§ Supplied data
────────

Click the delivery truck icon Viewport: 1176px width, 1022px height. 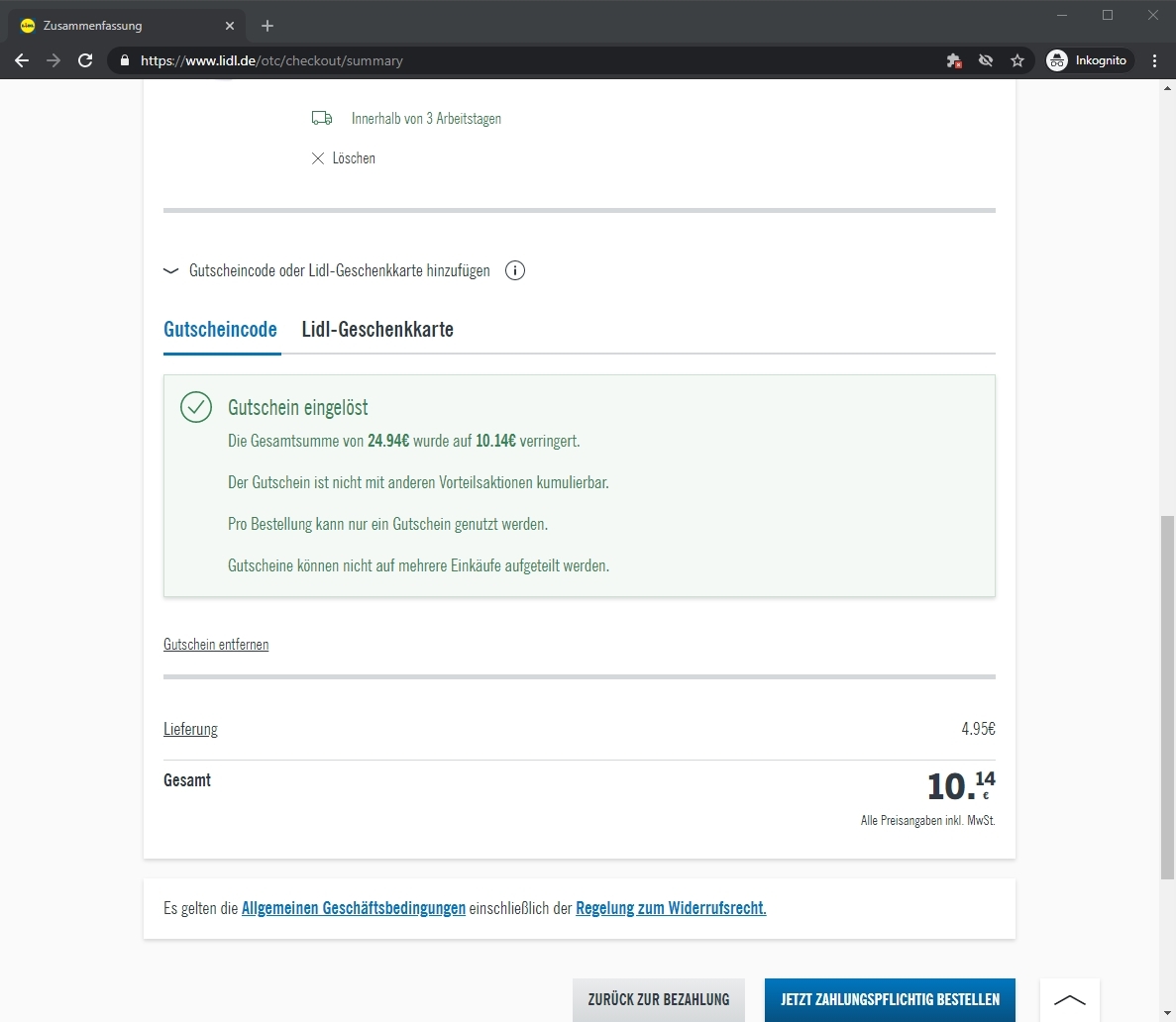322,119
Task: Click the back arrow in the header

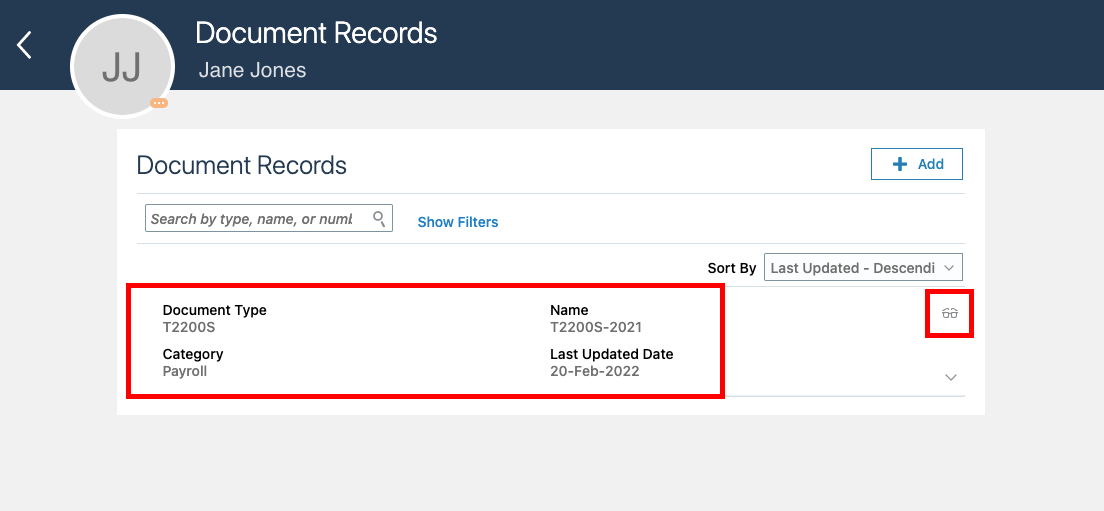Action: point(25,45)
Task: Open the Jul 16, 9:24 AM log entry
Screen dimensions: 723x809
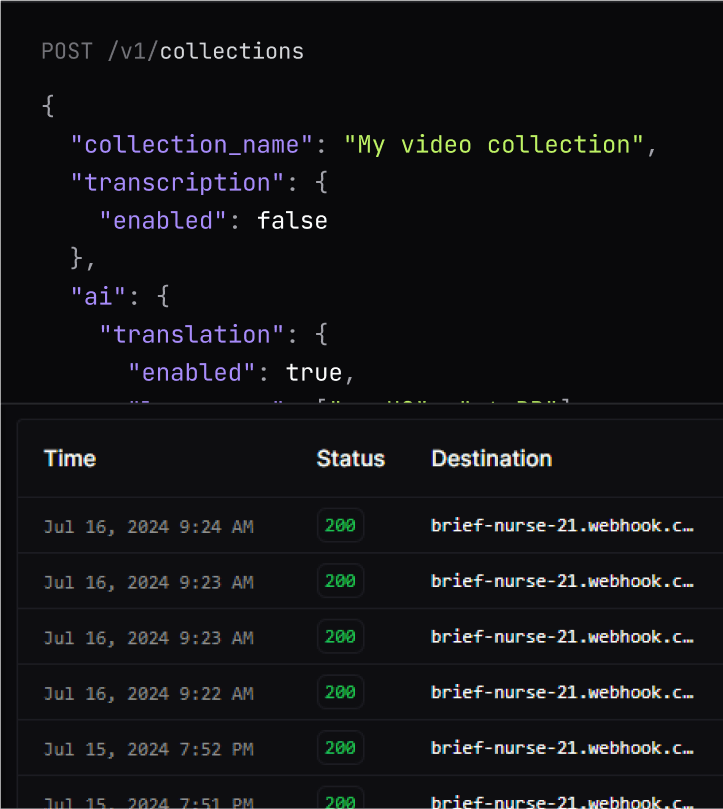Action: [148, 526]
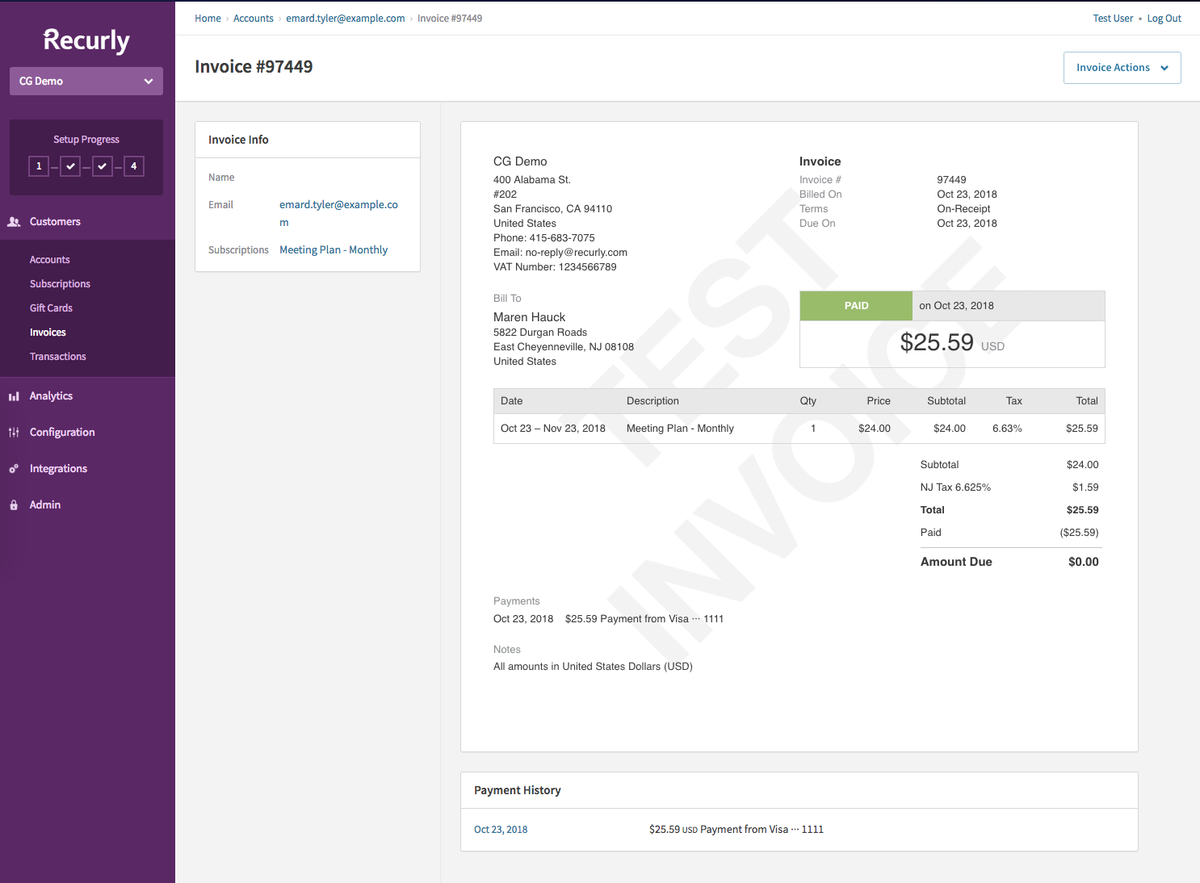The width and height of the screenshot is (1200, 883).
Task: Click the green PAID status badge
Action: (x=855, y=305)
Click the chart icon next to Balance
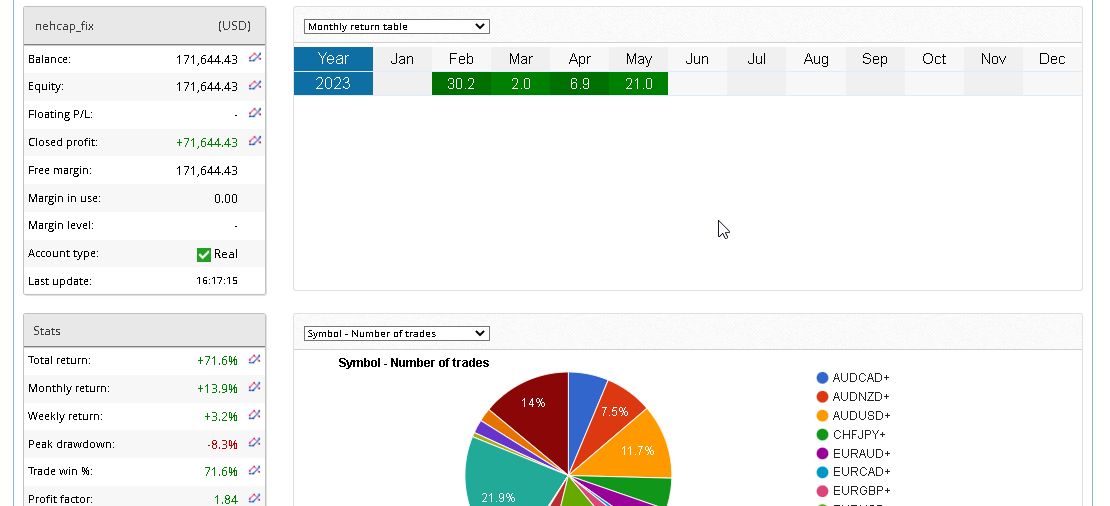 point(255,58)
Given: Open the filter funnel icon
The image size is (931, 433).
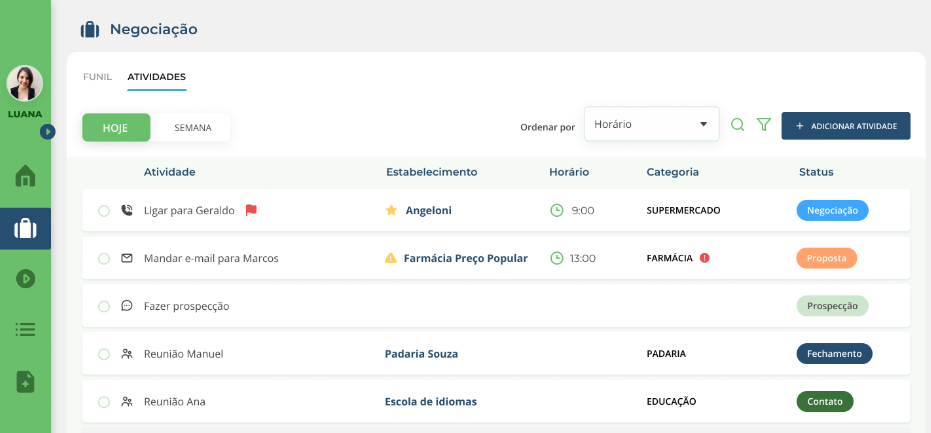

────────

§ Your instructions
Keep pictures out and return the lines from the one containing "Click the chart icon next to Balance" through the end of the listing, both included, character for character.

§ Answer box
Click the chart icon next to Balance
 point(255,58)
Given: Open the filter funnel icon
The image size is (931, 433).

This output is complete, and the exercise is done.